Pictures left aside, return the lines below exactly, from the one with "Where should I click to: Open" to the end, including both ends.

* * *

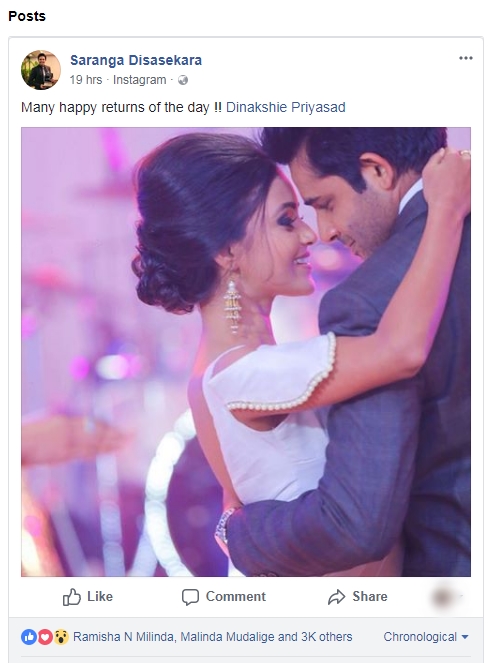
Task: Click the red heart reaction icon
Action: (45, 637)
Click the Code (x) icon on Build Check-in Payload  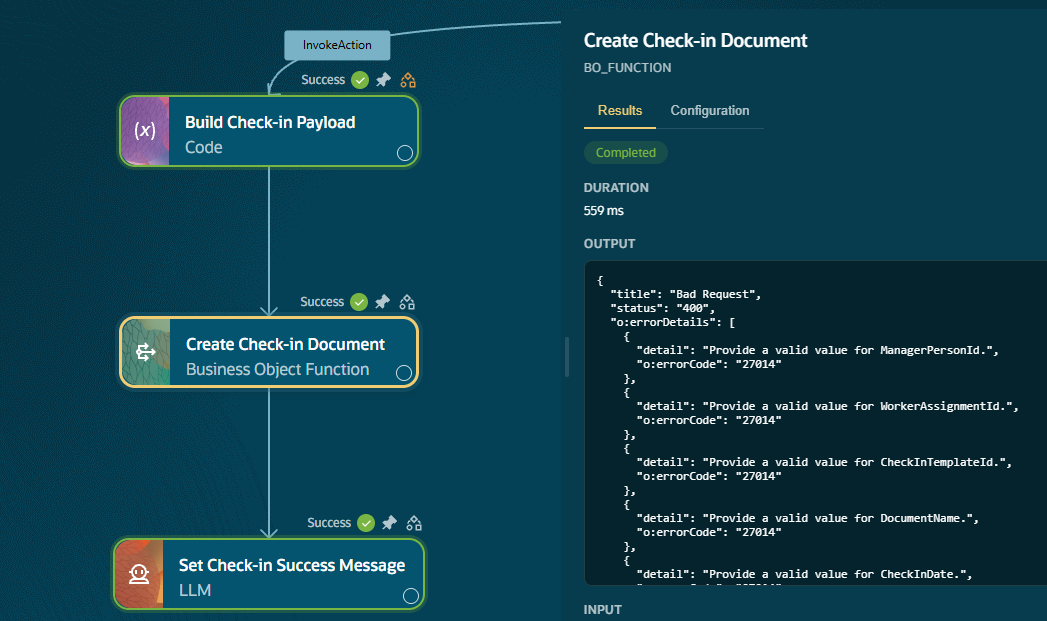(145, 131)
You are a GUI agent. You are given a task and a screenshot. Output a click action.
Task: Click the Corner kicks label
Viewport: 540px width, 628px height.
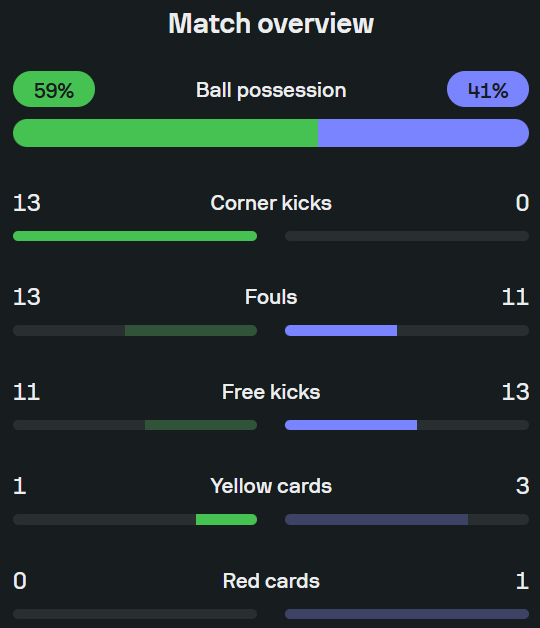[271, 203]
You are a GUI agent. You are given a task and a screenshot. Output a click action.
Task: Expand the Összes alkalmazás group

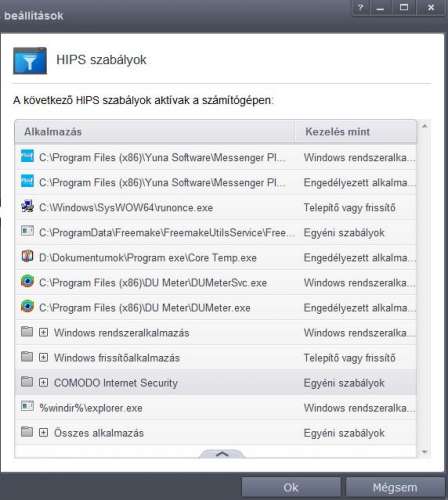[x=43, y=433]
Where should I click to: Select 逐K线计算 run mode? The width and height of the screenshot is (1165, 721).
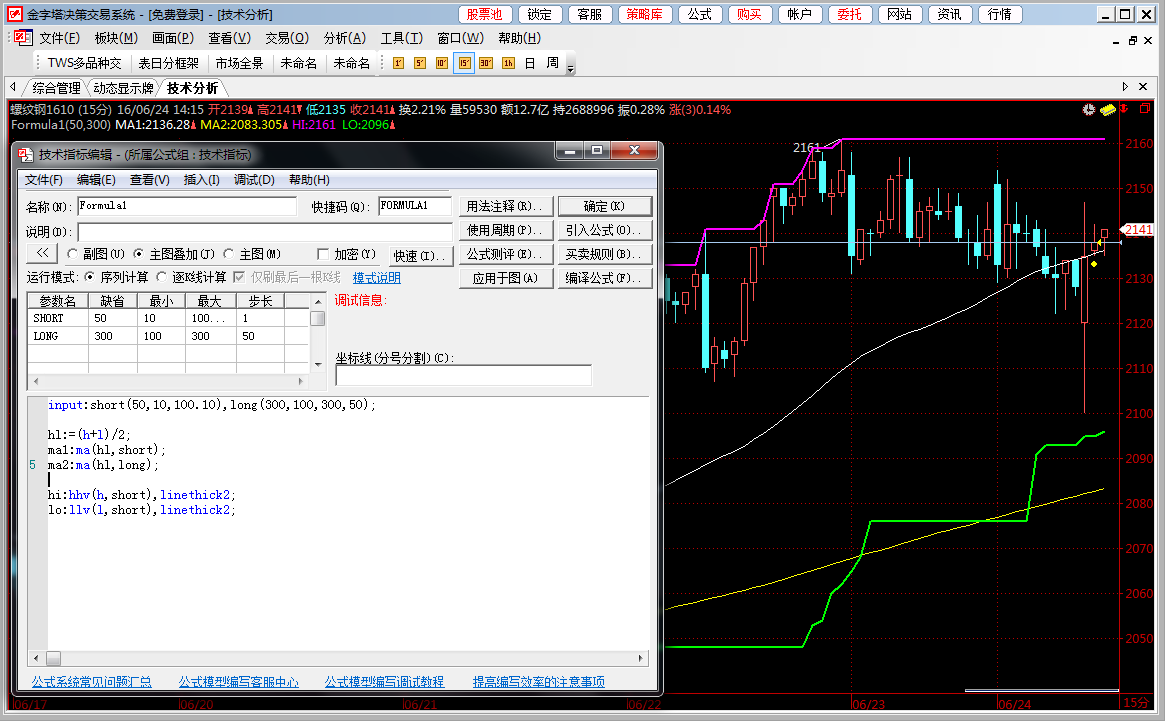point(163,277)
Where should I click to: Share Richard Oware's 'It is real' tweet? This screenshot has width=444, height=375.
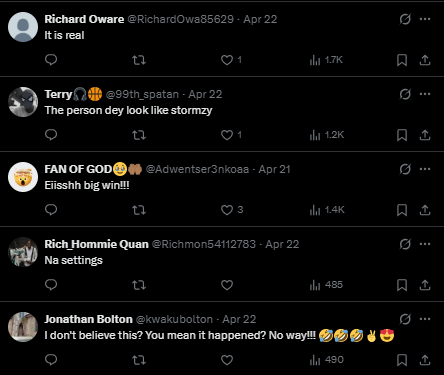[425, 60]

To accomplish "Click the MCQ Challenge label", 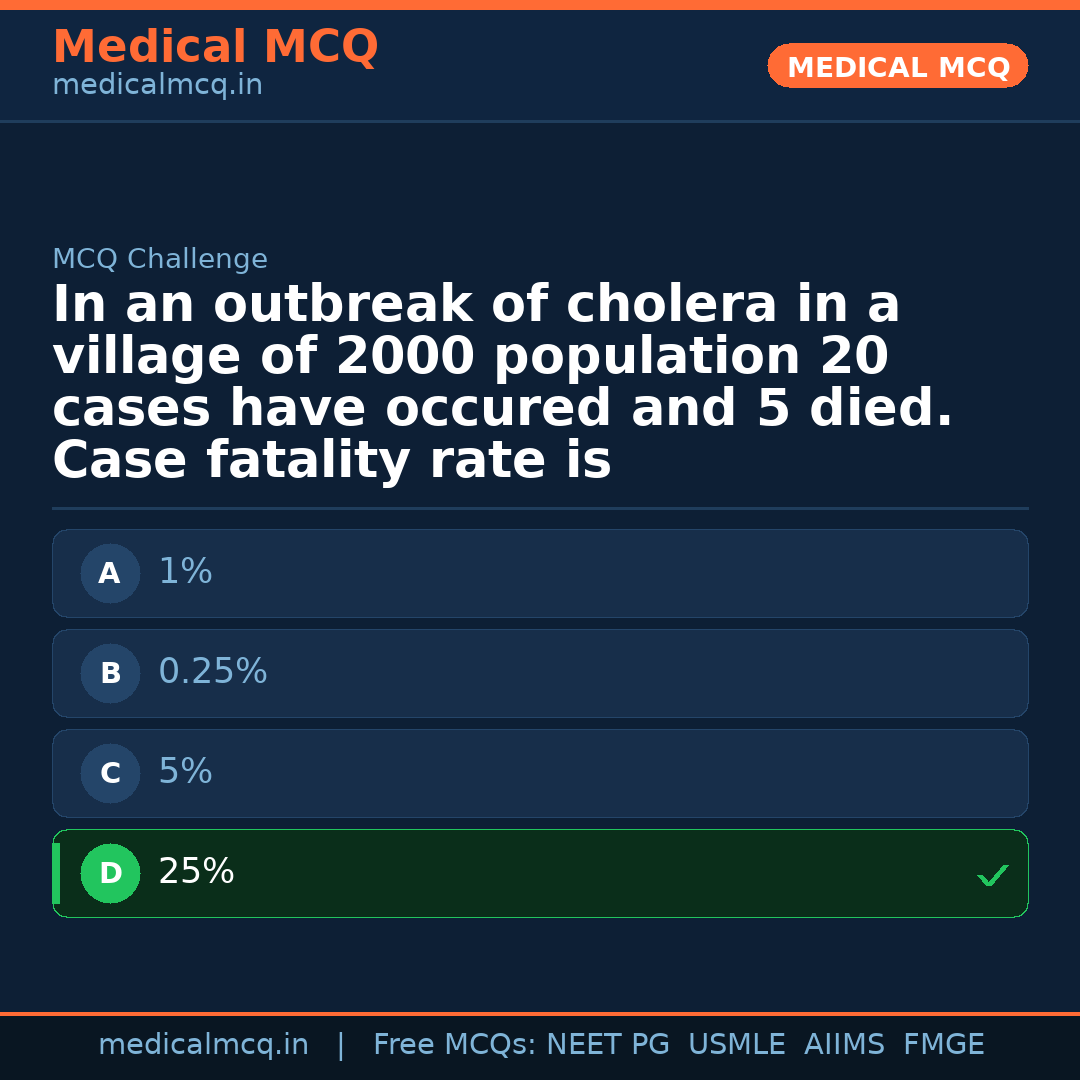I will 160,260.
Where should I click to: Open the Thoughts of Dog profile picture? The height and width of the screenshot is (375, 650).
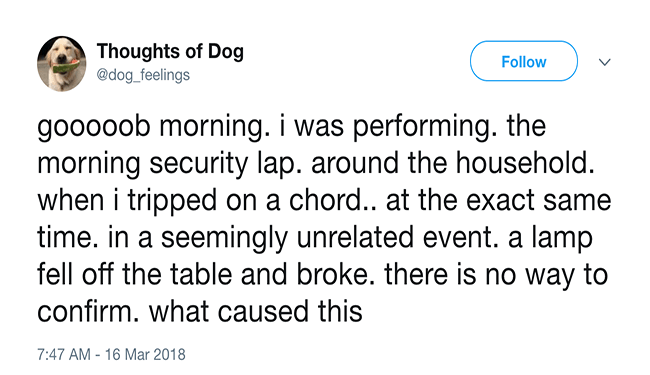61,63
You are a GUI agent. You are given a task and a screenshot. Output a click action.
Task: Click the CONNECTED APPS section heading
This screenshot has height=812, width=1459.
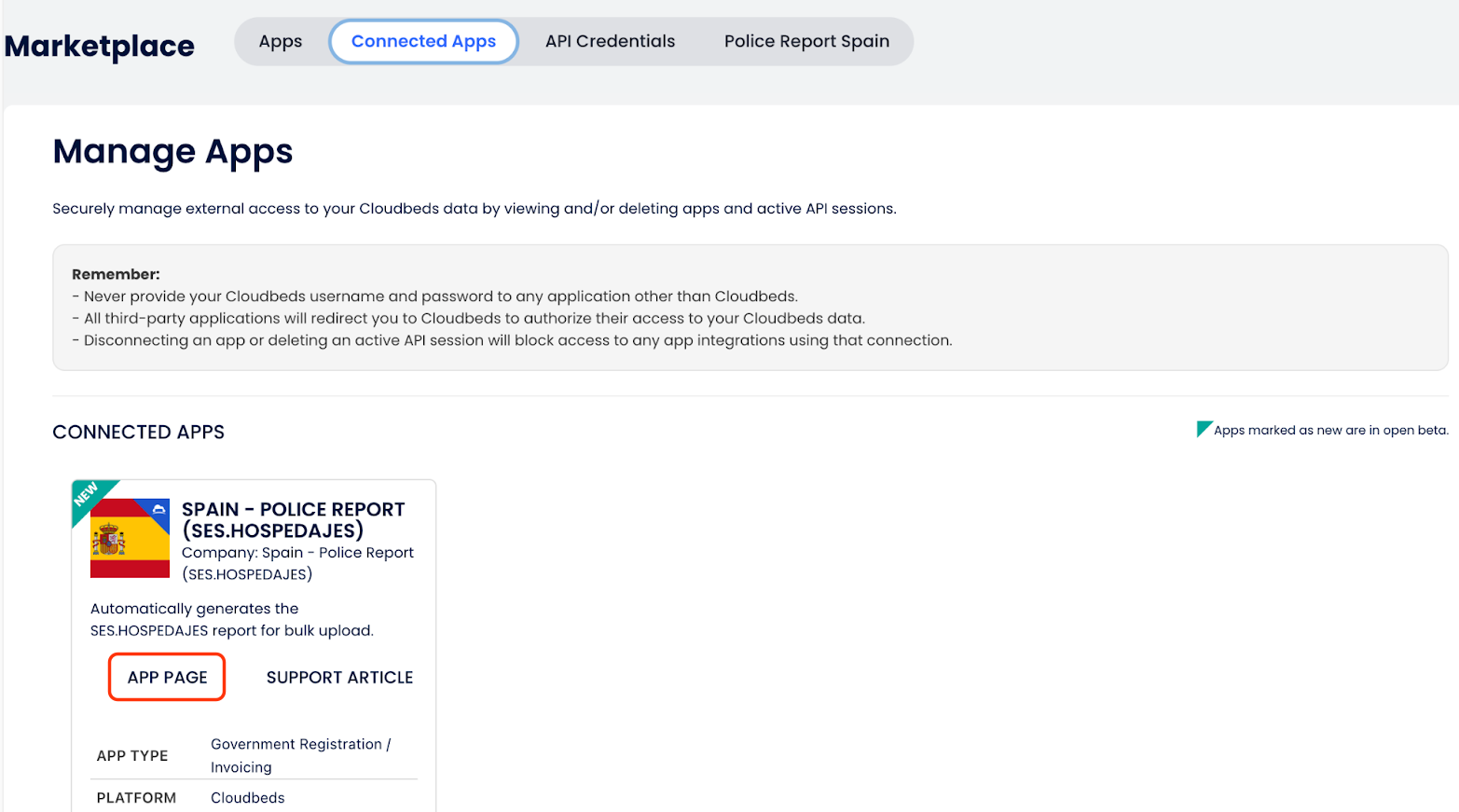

* * *

-- Answer to this task --
Where should I click to: Open the Thoughts of Dog profile picture? The height and width of the screenshot is (375, 650).
61,63
You are a GUI agent. You are given a task and a screenshot. Output a click action.
Task: Click the CONNECTED APPS section heading
This screenshot has height=812, width=1459.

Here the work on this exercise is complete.